Would you transcribe the entries below, beginning at the line with "You are a computer-use" and ending after the line with "Open the General tab", exactly, with no picture and nothing more?

» **Records supplied**
◆ ◆ ◆ ◆ ◆
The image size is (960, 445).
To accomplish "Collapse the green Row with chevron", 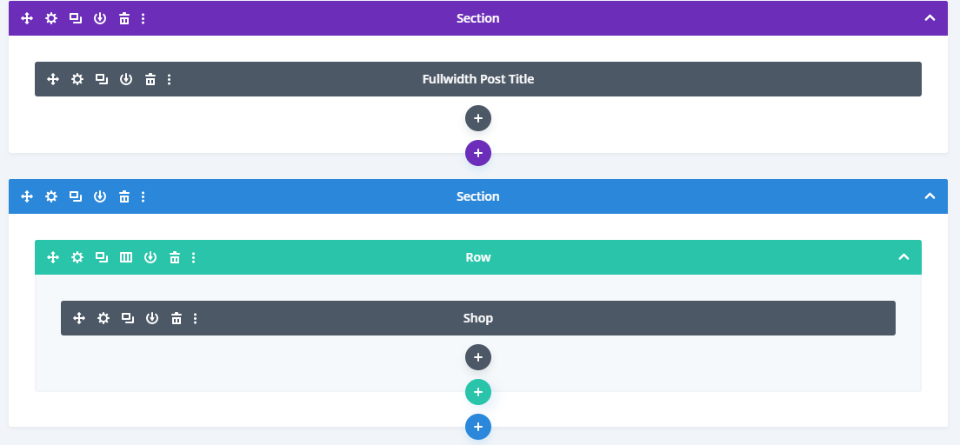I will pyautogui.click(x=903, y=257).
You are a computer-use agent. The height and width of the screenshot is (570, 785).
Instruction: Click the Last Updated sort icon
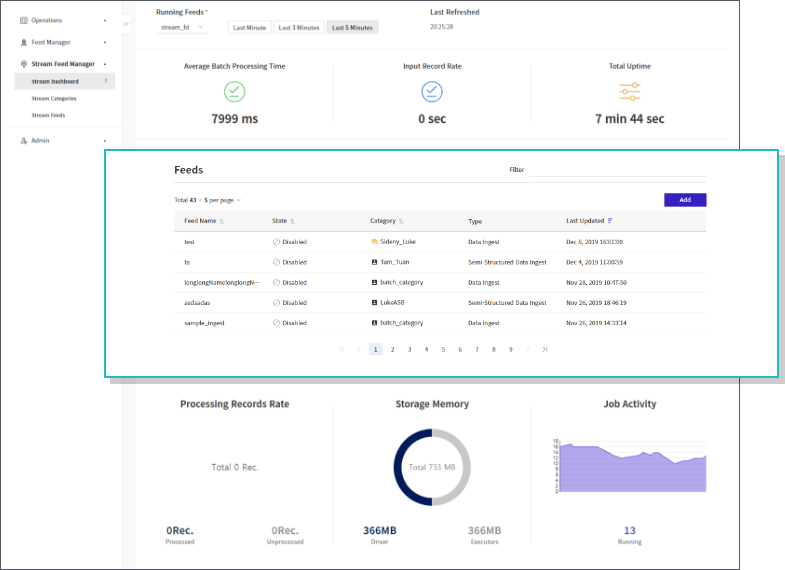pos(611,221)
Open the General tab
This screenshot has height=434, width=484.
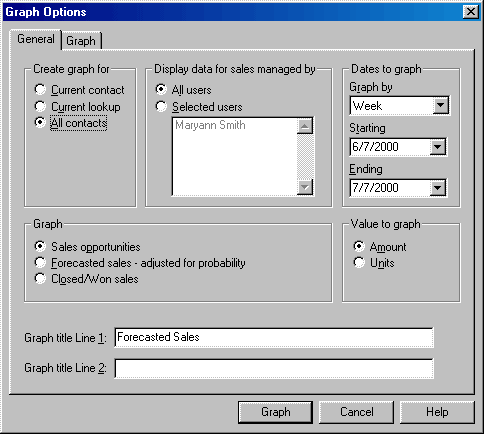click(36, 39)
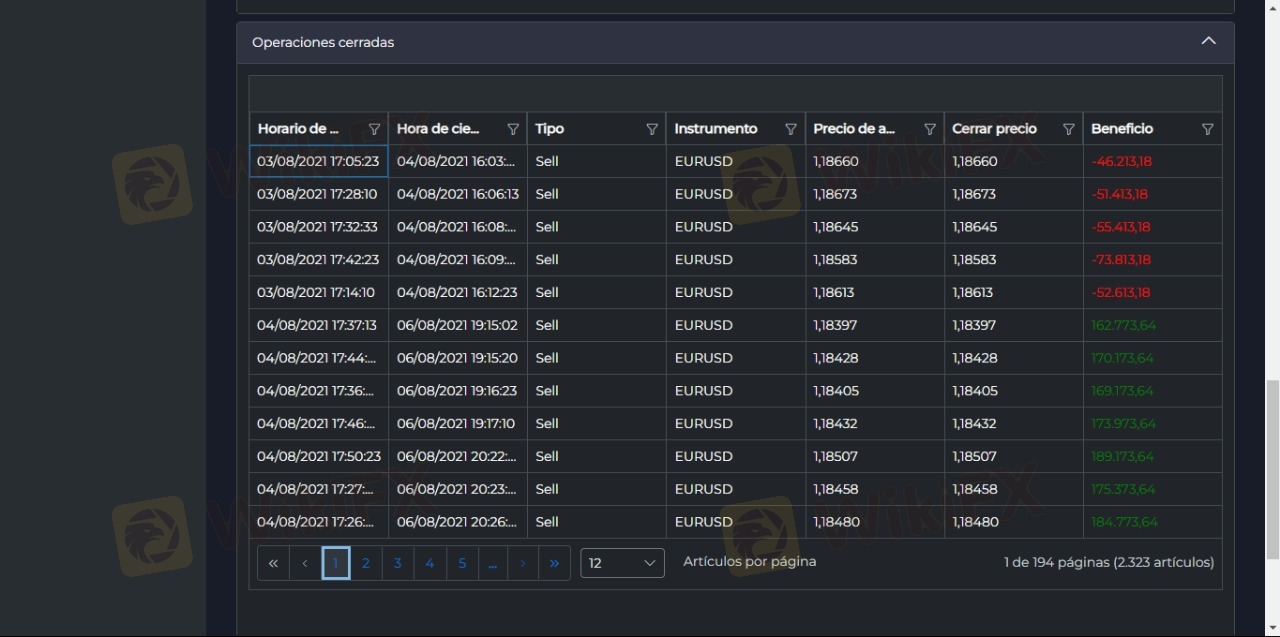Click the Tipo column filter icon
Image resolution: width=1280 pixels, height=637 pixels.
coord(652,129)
◆ ◆ ◆ ◆ ◆
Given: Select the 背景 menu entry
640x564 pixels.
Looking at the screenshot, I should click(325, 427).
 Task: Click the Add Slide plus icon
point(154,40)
◆ ◆ ◆ ◆ ◆
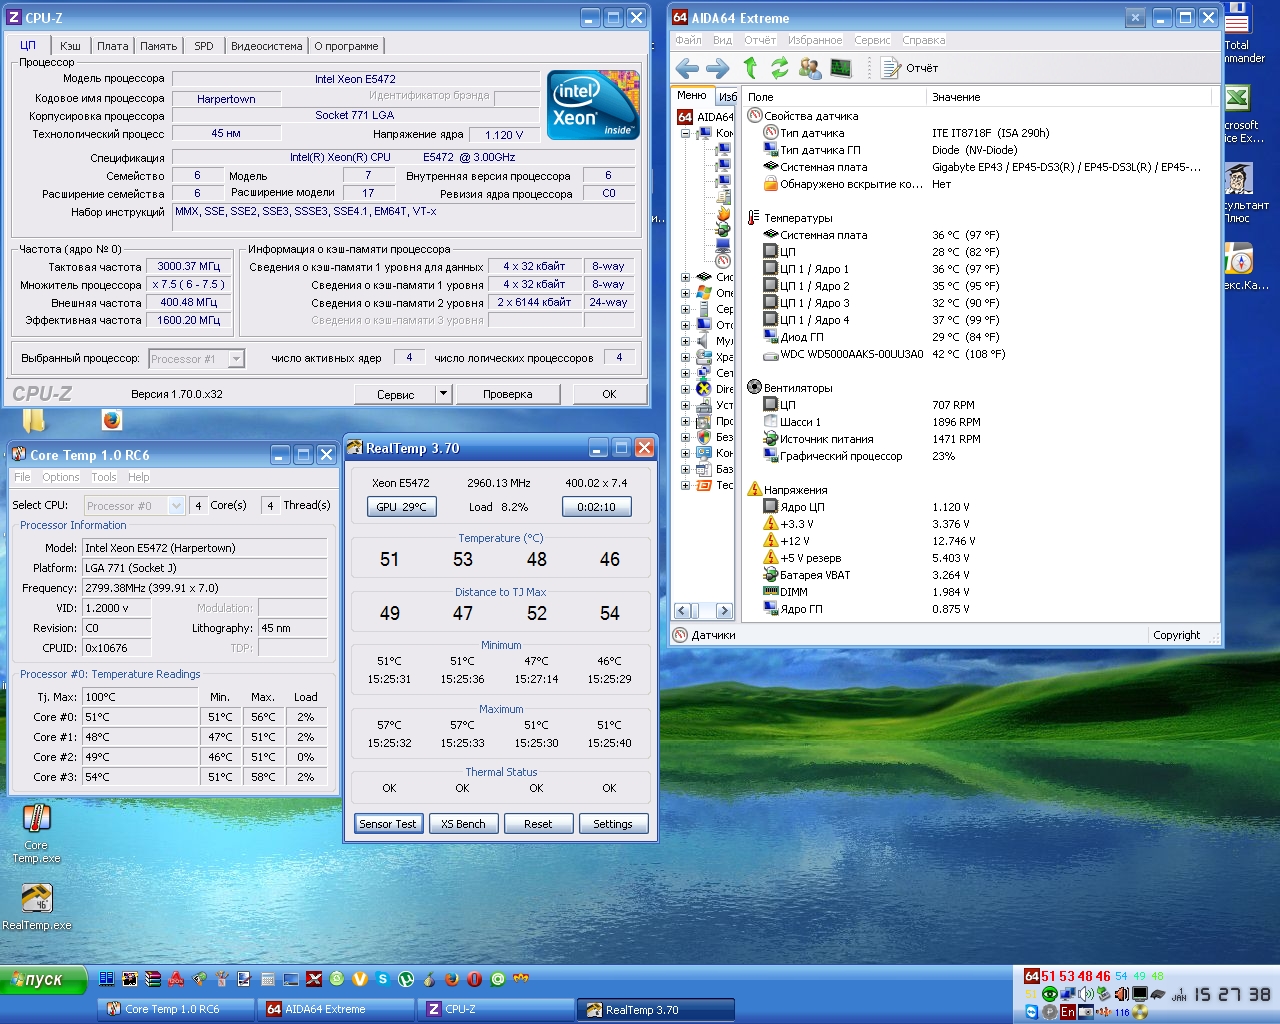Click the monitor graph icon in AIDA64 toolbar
◆ ◆ ◆ ◆ ◆
» **Result for this exercise**
You are a computer-use agent. The height and width of the screenshot is (570, 785).
Instruction: Click the Last Updated sort icon
pos(611,221)
Open the General tab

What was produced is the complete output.